__Extracted records__:
▼▼▼

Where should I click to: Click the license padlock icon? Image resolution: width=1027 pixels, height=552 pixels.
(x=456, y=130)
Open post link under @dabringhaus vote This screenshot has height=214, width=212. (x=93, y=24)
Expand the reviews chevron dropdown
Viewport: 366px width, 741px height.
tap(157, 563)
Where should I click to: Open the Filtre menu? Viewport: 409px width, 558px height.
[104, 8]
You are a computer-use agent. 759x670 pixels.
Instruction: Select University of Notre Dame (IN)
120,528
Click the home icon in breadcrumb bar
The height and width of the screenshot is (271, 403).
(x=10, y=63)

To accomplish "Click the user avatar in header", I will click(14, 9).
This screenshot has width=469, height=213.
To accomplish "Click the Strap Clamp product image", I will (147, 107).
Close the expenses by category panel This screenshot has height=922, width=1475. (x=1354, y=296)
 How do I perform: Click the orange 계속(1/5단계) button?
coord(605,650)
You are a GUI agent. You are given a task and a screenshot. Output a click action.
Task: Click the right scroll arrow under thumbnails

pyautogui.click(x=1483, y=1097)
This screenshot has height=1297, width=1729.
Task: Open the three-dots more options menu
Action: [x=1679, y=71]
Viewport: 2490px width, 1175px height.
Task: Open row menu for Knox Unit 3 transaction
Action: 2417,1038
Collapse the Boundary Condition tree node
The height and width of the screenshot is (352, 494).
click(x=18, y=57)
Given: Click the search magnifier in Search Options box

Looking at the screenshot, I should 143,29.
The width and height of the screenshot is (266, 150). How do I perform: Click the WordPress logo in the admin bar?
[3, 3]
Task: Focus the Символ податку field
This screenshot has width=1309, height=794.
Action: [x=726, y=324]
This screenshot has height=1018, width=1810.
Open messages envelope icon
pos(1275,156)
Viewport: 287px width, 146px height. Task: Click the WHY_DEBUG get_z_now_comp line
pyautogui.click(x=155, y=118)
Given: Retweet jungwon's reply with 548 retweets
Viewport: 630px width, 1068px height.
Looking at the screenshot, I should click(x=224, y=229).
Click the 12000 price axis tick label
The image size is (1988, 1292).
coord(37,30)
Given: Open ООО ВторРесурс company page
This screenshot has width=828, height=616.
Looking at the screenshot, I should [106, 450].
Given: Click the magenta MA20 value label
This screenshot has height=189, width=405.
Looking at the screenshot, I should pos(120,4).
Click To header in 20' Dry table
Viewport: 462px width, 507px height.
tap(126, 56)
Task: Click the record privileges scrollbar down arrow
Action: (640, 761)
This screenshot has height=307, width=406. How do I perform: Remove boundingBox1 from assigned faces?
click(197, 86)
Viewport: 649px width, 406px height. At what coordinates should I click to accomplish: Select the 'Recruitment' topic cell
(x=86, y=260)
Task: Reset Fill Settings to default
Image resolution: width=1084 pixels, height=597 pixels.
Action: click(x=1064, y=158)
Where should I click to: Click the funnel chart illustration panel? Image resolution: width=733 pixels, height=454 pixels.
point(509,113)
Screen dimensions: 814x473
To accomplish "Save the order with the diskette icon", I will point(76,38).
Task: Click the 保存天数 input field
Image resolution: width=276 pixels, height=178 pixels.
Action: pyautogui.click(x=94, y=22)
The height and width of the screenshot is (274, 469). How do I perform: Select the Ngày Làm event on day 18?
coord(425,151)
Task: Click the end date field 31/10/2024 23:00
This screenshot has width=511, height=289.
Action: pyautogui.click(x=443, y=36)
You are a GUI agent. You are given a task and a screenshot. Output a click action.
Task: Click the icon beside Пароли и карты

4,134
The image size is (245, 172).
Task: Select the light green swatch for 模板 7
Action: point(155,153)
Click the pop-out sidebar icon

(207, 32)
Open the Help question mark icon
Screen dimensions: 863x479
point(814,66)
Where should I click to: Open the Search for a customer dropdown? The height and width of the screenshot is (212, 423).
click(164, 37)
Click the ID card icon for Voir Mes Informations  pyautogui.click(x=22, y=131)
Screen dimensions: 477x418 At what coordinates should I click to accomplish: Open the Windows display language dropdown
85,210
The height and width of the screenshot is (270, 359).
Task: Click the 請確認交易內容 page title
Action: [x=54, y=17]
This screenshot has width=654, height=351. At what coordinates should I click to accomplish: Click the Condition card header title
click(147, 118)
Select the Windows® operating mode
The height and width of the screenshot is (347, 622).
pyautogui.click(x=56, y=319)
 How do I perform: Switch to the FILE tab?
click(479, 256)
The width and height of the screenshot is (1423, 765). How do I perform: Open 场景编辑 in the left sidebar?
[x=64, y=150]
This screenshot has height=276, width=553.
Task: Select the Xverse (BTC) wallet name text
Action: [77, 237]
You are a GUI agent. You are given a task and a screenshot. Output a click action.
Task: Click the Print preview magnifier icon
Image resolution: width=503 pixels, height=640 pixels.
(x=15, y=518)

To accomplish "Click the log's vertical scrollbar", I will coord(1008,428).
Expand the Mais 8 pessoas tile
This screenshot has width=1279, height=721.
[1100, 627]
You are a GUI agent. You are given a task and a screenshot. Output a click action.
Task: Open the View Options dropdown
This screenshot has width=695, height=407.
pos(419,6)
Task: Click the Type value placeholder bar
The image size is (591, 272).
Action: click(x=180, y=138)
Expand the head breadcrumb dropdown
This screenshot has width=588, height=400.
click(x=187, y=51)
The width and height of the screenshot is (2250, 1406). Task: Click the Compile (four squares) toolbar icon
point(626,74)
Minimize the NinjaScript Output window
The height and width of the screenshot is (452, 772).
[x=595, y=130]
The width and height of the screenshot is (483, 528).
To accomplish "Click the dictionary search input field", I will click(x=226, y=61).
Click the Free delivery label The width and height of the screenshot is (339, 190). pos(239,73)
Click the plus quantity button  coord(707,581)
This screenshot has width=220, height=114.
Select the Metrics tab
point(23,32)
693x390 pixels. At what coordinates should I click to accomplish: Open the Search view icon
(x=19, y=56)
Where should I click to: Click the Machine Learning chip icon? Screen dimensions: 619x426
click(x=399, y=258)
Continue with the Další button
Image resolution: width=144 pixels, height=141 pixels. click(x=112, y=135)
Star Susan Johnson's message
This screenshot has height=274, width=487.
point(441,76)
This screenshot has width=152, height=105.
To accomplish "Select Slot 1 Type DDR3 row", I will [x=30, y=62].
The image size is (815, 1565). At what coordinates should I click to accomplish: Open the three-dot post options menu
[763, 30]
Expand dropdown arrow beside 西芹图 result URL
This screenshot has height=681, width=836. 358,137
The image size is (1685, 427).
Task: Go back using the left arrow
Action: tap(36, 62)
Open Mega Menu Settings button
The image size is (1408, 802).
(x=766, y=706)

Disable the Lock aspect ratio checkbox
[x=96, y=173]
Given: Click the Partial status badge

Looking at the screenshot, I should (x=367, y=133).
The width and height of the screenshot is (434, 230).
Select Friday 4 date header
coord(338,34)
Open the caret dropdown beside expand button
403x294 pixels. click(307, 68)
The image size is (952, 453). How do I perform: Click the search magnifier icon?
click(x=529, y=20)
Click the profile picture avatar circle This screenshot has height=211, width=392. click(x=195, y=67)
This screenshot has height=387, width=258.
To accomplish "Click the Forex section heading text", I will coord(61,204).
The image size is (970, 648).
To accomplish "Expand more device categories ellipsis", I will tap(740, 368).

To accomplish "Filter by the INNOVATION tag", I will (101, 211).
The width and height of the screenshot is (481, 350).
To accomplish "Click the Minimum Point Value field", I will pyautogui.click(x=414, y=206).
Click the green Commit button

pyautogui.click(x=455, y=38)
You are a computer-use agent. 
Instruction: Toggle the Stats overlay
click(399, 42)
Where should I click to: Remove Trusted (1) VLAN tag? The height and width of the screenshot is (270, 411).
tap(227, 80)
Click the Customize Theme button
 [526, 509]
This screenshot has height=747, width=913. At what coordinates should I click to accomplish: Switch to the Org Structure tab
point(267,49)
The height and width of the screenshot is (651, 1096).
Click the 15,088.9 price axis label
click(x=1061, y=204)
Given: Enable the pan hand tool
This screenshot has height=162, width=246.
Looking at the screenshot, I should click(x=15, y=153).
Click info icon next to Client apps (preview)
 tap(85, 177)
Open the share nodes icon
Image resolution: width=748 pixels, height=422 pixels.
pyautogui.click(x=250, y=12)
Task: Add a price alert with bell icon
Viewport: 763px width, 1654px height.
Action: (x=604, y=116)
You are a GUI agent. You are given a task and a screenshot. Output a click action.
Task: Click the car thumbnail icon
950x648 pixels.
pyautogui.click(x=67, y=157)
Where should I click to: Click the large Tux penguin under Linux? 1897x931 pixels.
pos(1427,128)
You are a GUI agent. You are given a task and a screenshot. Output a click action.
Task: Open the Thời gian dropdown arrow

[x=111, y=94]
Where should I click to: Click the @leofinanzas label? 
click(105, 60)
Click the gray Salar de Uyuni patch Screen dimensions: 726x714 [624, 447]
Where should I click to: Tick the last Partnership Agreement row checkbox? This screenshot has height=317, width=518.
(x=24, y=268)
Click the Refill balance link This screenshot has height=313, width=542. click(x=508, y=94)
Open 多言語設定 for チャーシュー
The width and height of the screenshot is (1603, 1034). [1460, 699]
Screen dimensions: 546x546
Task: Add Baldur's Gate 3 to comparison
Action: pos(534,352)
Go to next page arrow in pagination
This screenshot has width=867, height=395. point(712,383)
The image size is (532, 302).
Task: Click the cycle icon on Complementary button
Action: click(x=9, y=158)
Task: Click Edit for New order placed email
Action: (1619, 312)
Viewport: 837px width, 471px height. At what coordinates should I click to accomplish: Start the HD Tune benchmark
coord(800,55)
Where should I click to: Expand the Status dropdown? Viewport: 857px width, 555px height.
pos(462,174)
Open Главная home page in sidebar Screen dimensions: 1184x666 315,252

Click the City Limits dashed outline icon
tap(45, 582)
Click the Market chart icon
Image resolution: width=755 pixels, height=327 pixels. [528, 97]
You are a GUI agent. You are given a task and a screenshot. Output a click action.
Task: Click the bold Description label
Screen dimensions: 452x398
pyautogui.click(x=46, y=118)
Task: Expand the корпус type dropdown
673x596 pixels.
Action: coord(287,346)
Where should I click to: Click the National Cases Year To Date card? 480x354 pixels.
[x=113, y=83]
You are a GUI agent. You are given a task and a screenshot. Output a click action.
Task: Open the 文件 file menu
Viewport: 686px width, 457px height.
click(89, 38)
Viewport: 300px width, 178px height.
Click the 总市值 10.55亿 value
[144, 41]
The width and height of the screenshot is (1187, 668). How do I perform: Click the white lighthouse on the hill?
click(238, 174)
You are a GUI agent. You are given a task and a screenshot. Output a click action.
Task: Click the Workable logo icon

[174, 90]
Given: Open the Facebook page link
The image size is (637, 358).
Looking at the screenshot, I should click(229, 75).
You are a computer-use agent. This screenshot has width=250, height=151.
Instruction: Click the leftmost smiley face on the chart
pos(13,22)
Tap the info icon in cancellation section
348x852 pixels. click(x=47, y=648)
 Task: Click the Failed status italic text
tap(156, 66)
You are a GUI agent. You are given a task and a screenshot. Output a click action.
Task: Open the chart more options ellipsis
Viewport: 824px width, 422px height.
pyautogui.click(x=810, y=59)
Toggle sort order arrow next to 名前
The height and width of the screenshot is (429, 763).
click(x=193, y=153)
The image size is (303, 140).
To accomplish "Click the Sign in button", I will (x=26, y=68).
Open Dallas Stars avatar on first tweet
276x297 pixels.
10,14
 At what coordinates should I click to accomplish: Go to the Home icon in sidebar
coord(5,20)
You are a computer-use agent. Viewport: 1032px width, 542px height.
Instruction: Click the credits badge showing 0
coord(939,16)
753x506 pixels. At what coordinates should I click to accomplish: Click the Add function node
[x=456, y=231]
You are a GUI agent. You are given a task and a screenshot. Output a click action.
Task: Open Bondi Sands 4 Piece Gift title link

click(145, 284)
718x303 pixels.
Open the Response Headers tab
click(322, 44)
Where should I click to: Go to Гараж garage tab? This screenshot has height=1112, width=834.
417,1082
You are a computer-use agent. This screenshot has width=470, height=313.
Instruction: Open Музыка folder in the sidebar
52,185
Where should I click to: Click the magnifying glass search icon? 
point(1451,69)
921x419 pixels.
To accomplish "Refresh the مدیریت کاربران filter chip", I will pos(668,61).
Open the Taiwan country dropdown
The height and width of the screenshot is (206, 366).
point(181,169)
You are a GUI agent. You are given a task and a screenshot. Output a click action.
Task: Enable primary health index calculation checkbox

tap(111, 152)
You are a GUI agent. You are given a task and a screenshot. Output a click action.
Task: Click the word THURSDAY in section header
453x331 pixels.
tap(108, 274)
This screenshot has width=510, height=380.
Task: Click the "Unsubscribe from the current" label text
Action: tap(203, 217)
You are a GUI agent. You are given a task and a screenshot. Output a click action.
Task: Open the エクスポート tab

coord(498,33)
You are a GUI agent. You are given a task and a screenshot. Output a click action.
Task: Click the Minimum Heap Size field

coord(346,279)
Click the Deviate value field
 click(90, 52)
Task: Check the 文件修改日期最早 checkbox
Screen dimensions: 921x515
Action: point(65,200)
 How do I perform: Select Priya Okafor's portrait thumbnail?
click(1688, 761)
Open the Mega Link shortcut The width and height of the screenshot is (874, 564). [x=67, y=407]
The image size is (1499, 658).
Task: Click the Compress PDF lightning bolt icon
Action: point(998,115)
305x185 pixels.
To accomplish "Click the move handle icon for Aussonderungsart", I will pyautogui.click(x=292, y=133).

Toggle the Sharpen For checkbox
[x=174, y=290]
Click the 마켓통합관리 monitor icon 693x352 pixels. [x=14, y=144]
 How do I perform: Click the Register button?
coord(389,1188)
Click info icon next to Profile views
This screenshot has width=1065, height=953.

▲▲▲

__Task goal__:
Format the lines of the material starting at the line containing "The width and height of the screenshot is (266, 150)." and ending at the line containing "pyautogui.click(x=155, y=118)" as a Markdown table with the columns Row and Line, numbering each row and leaving out any blank lines.

__Completed exercise__:
| Row | Line |
|---|---|
| 1 | The width and height of the screenshot is (266, 150). How do I perform: Click the WordPress logo in the admin bar? |
| 2 | [3, 3] |
| 3 | Task: Focus the Символ податку field |
| 4 | This screenshot has width=1309, height=794. |
| 5 | Action: [x=726, y=324] |
| 6 | This screenshot has height=1018, width=1810. |
| 7 | Open messages envelope icon |
| 8 | pos(1275,156) |
| 9 | Viewport: 287px width, 146px height. Task: Click the WHY_DEBUG get_z_now_comp line |
| 10 | pyautogui.click(x=155, y=118) |